Edelman and others argued that the feature’s explicit naming (“auto_drop”), its persistence across multiple releases, and the server-side decisioning architecture made it difficult to characterize as a simple unintended bug.
Compliance, Privacy, and Business Implications with Phia
These incidents expose several systemic issues:
- Browser Extension Architecture Risks
Broad host permissions combined with background service workers enable persistent monitoring and data exfiltration with minimal user visibility. Message passing between content scripts and background processes, along with network request interception capabilities, creates powerful but high-risk environments.
- Data Minimization Failures
Capturing full HTML of every page (including non-retail sensitive content) violated core privacy principles. Even URL-only logging requires strong justification, clear disclosure, and robust controls against re-identification.

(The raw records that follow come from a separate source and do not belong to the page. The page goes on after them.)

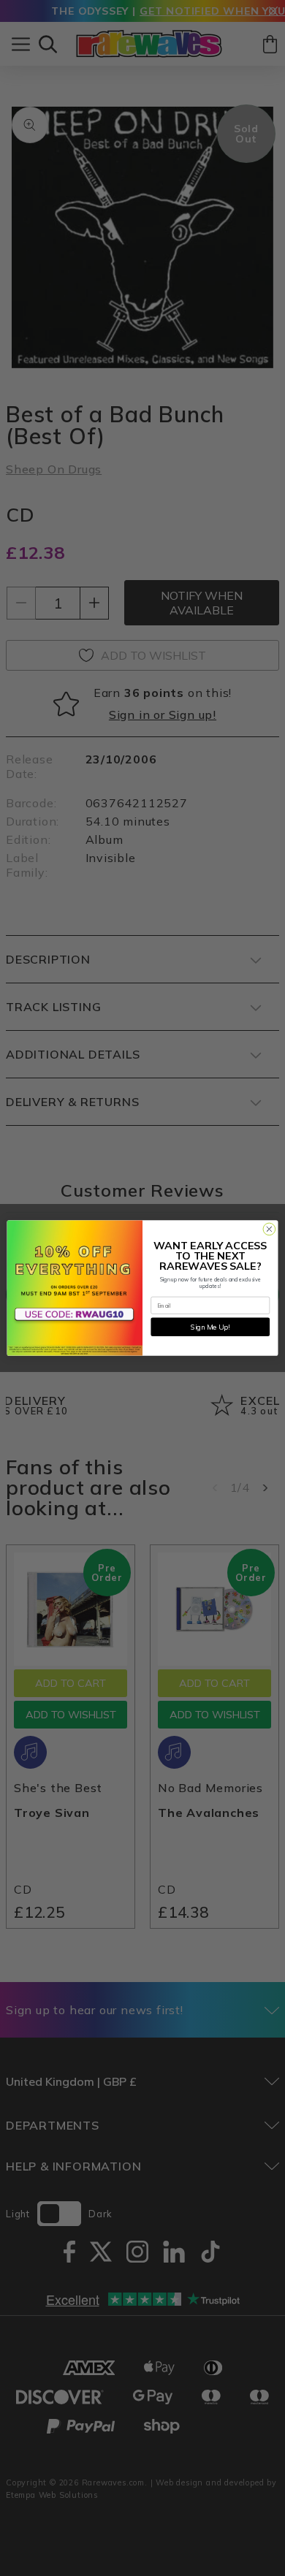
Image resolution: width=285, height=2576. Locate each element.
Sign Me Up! (210, 1326)
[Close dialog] (269, 1229)
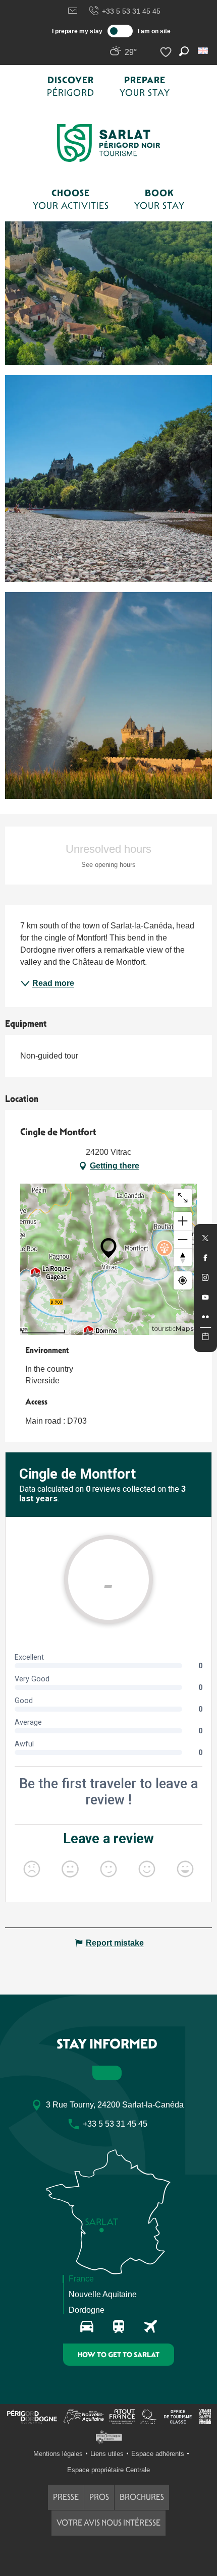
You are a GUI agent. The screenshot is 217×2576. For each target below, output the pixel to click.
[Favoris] (167, 52)
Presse (66, 2497)
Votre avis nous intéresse (108, 2523)
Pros (99, 2497)
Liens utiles (107, 2453)
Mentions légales (58, 2453)
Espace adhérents (157, 2453)
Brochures (142, 2497)
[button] (203, 50)
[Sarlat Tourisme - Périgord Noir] (108, 143)
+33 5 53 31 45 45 (131, 11)
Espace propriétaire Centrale (108, 2470)
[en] (203, 50)
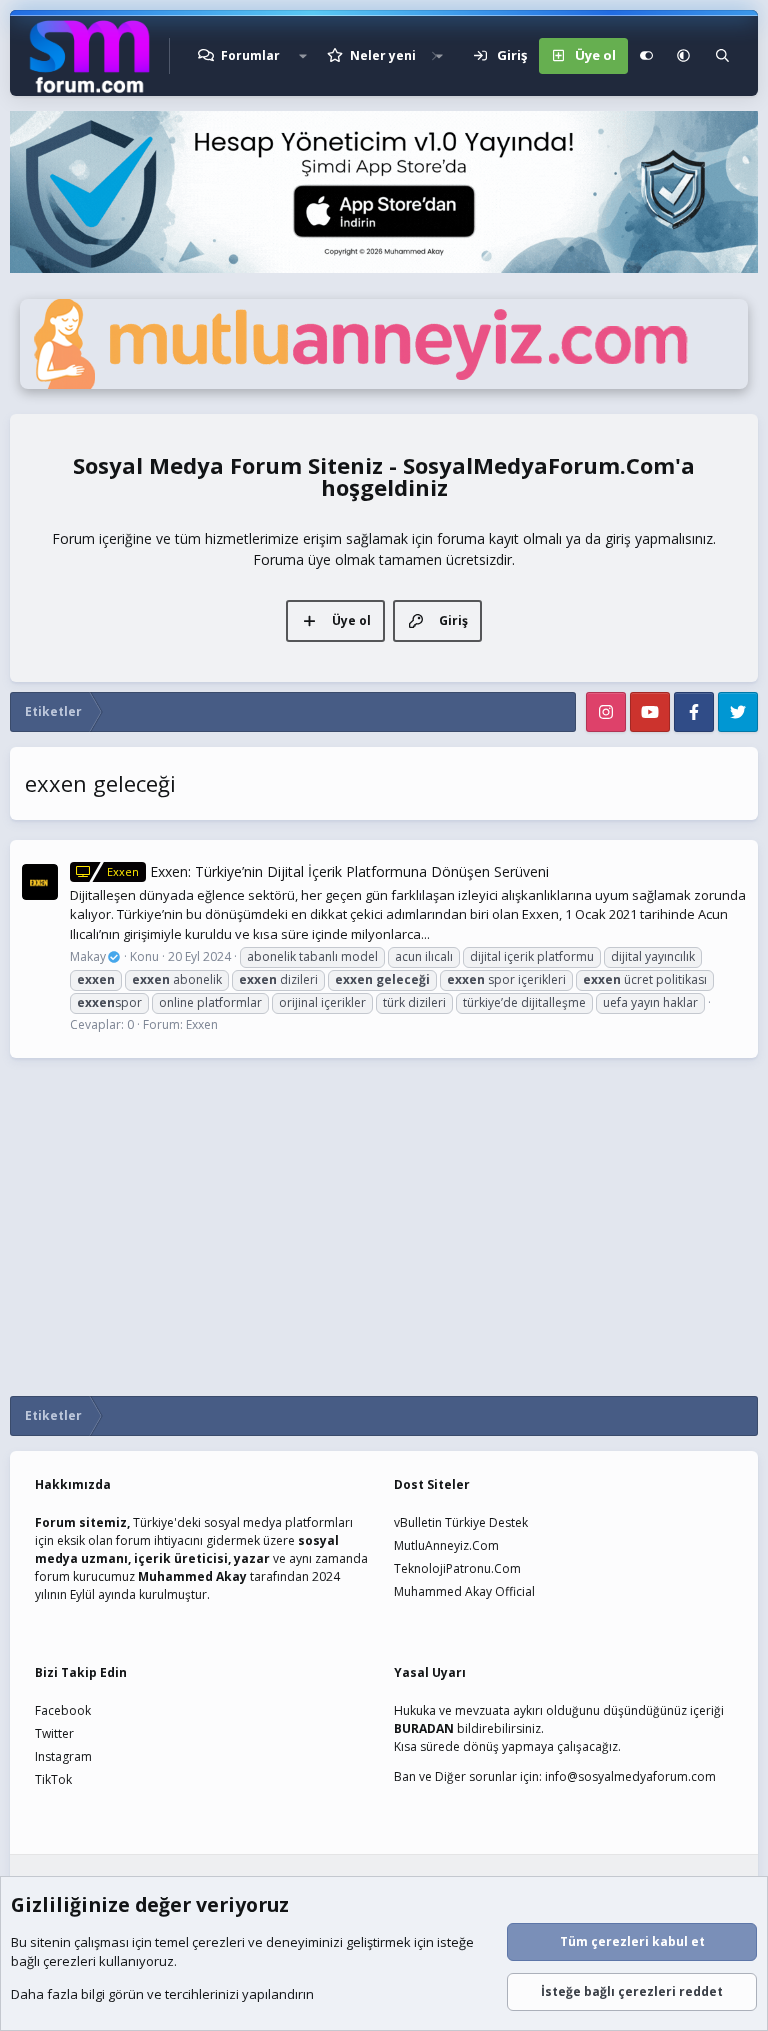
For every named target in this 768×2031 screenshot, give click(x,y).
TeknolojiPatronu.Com (457, 1568)
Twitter (54, 1733)
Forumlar (250, 55)
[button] (303, 56)
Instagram (63, 1756)
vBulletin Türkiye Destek (461, 1522)
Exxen (202, 1024)
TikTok (53, 1779)
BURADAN (424, 1728)
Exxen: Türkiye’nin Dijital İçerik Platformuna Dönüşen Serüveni (328, 871)
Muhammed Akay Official (464, 1591)
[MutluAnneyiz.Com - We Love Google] (384, 384)
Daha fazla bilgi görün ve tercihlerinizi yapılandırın (162, 1994)
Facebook (63, 1710)
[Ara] (722, 56)
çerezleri (218, 1942)
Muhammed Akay (192, 1576)
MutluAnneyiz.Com (446, 1545)
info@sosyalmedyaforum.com (630, 1776)
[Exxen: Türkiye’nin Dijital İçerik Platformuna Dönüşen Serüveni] (40, 882)
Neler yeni (383, 55)
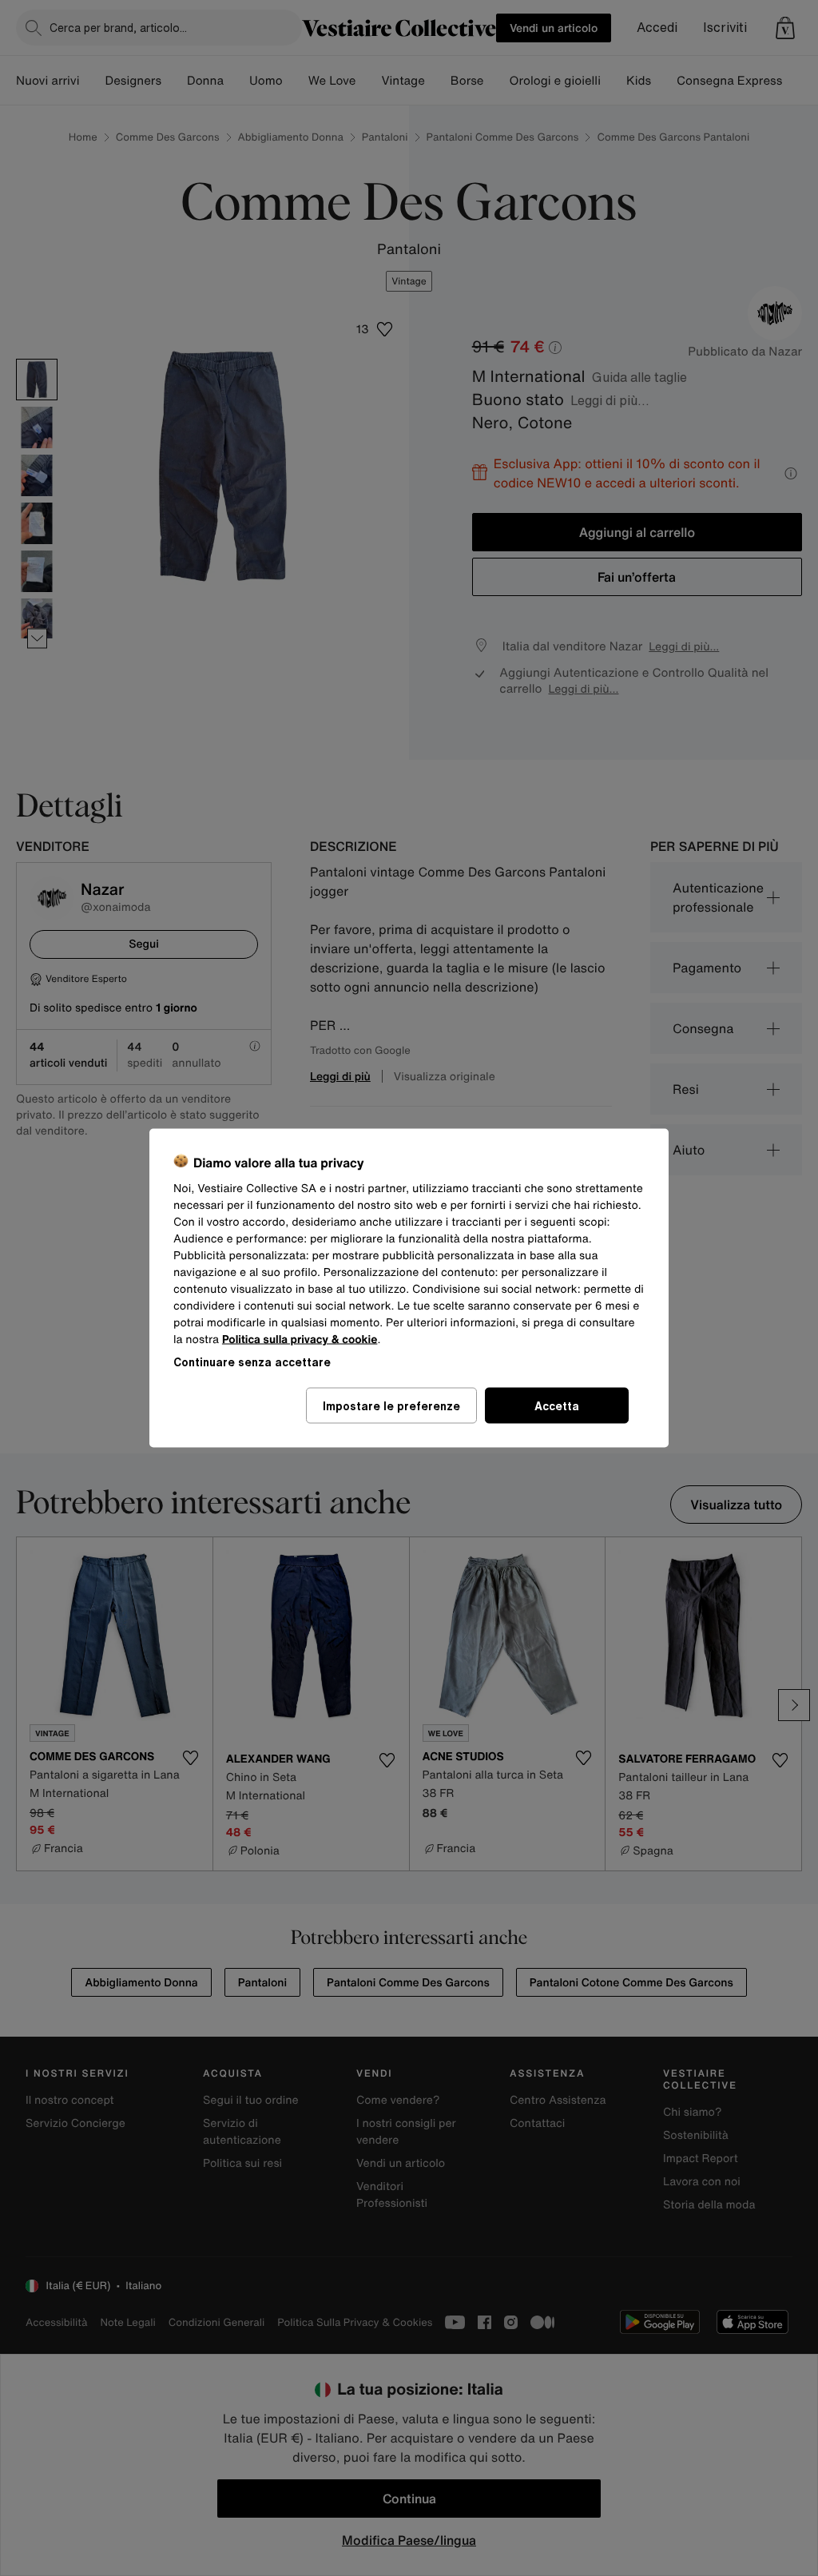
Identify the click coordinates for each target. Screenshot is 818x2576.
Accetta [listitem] (556, 1405)
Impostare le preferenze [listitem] (391, 1405)
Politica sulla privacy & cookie (300, 1339)
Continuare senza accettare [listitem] (252, 1362)
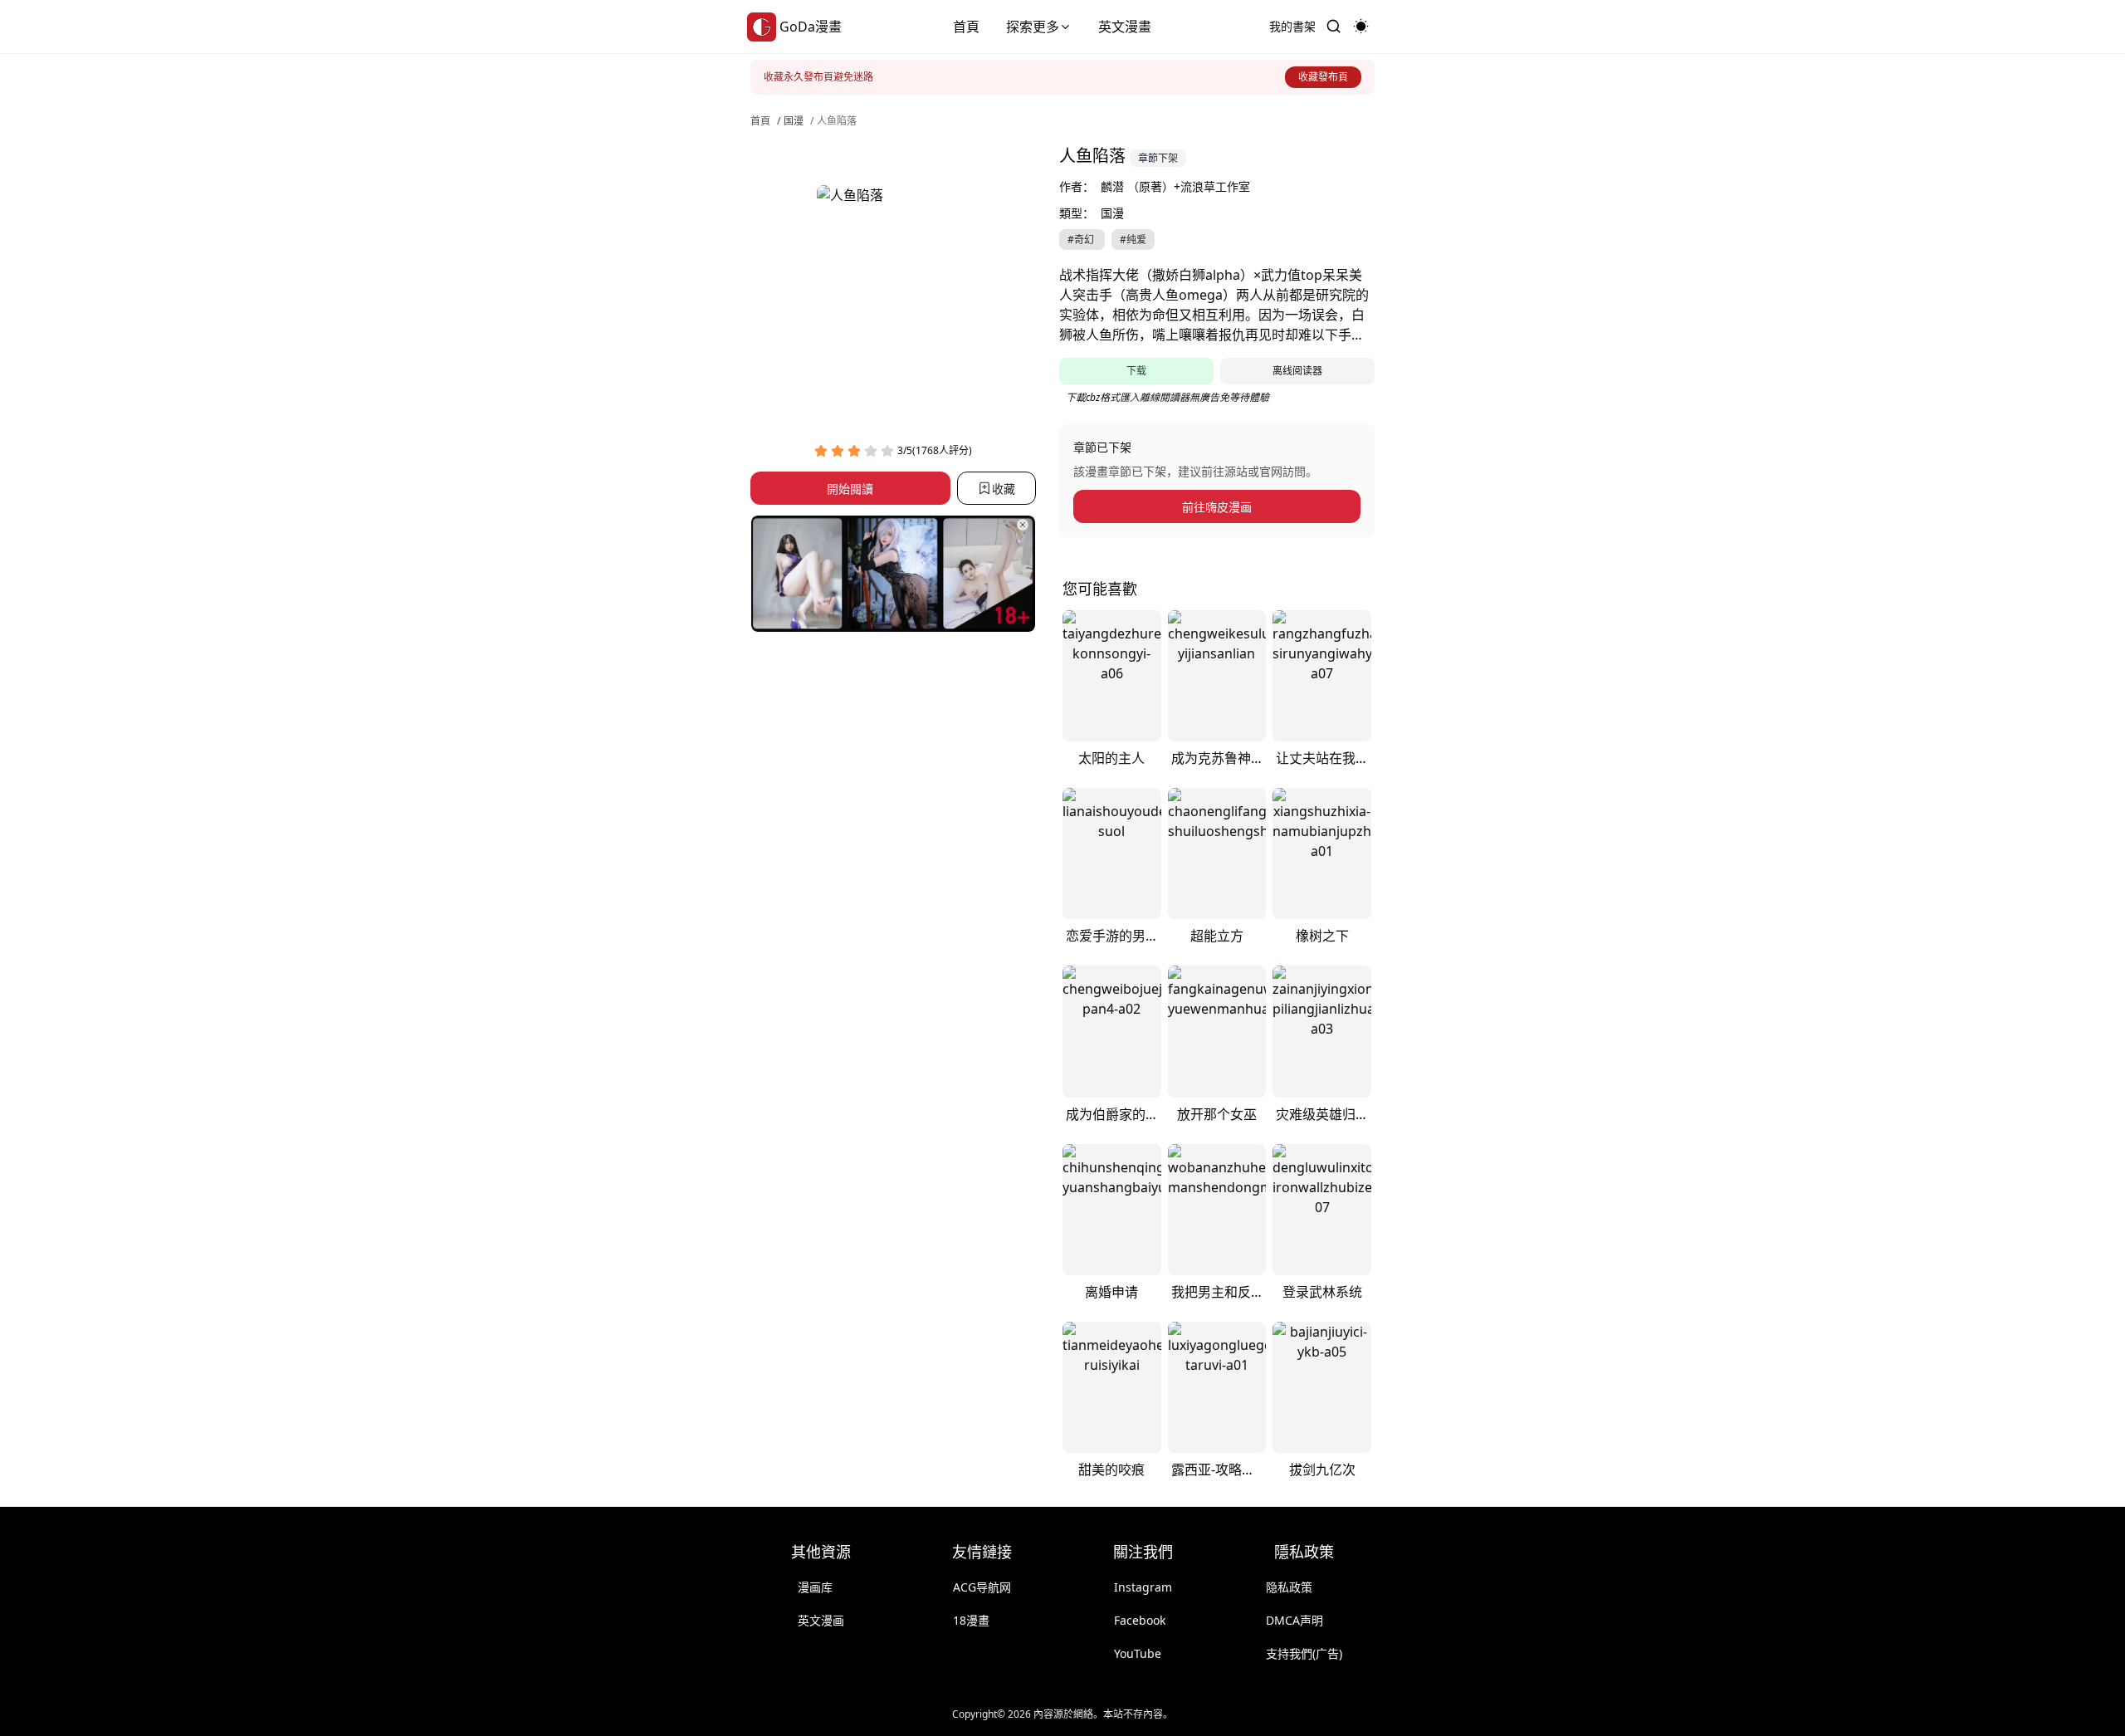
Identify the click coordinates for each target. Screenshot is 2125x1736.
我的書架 (1292, 26)
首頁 (966, 26)
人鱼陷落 (837, 121)
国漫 (794, 121)
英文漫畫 (1124, 26)
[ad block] (893, 574)
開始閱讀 (850, 488)
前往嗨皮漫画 (1217, 507)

- Transparency and Consent Deficiencies
Chrome permission prompts are blunt instruments. Users granting “read and change all data on all websites” do not reasonably expect full-page HTML uploads or automatic affiliate link injection. Privacy policies that claim limited retail-site data collection while actual code behaves differently create significant deception risks.
- Affiliate Marketing Ecosystem Harm
Cookie stuffing and forced clicks divert revenue from legitimate publishers and creators who invest in content and traffic. Merchants end up paying commissions on traffic they would have received anyway. This undermines the incentive structure of the entire affiliate industry.
- Potential Legal and Regulatory Exposure
– Privacy laws: Failures in transparency, purpose limitation, and data minimization under GDPR, CCPA, and similar statutes.
– Unfair/deceptive practices: Misleading privacy disclosures and marketing claims.
– Contractual violations: Clear breaches of affiliate network terms, opening the door to account suspensions, commission clawbacks, and potential litigation from merchants or publishers.
– Historical precedent exists for aggressive enforcement in affiliate fraud cases.
What Happens Now?
For privacy and compliance professionals: Treat browser extensions with the same scrutiny as any high-privilege software. Request technical audits or conduct your own network traffic and code analysis when evaluating tools. Demand granular data flow documentation and evidence of data minimization. Monitor for similar patterns in the growing category of AI agents and shopping assistants.
For developers of browser extensions and AI tools: Apply strict least-privilege principles in manifest permissions. Clearly document and limit background data collection. Separate feature flags and decisioning logic transparently. Obtain meaningful consent for any data collection beyond core functionality.
For affiliate programs and merchants: Strengthen detection of forced-click and stand-down violations. Consider direct relationships with high-volume partners rather than relying solely on sub-affiliate models. Enforce contractual remedies promptly when violations are identified.
For users: Review extension permissions and consider privacy-focused alternatives. Be cautious of tools whose primary monetization appears to rely on aggressive affiliate tactics.
**Phia Moved Quickly to Remediate **
Phia moved quickly to remediate both issues once they became public. Nevertheless, the combination of undisclosed full-page HTML capture and systematic affiliate manipulation has damaged trust and sparked widespread discussion in tech, privacy, and affiliate marketing communities.
These cases underscore a broader lesson for the industry: Technical capability does not equal permission or compliance. As AI-powered tools become more deeply integrated into browsing and commerce, rigorous attention to data minimization, transparent consent, and respect for ecosystem rules will separate sustainable innovations from those that invite regulatory, legal, and reputational consequences.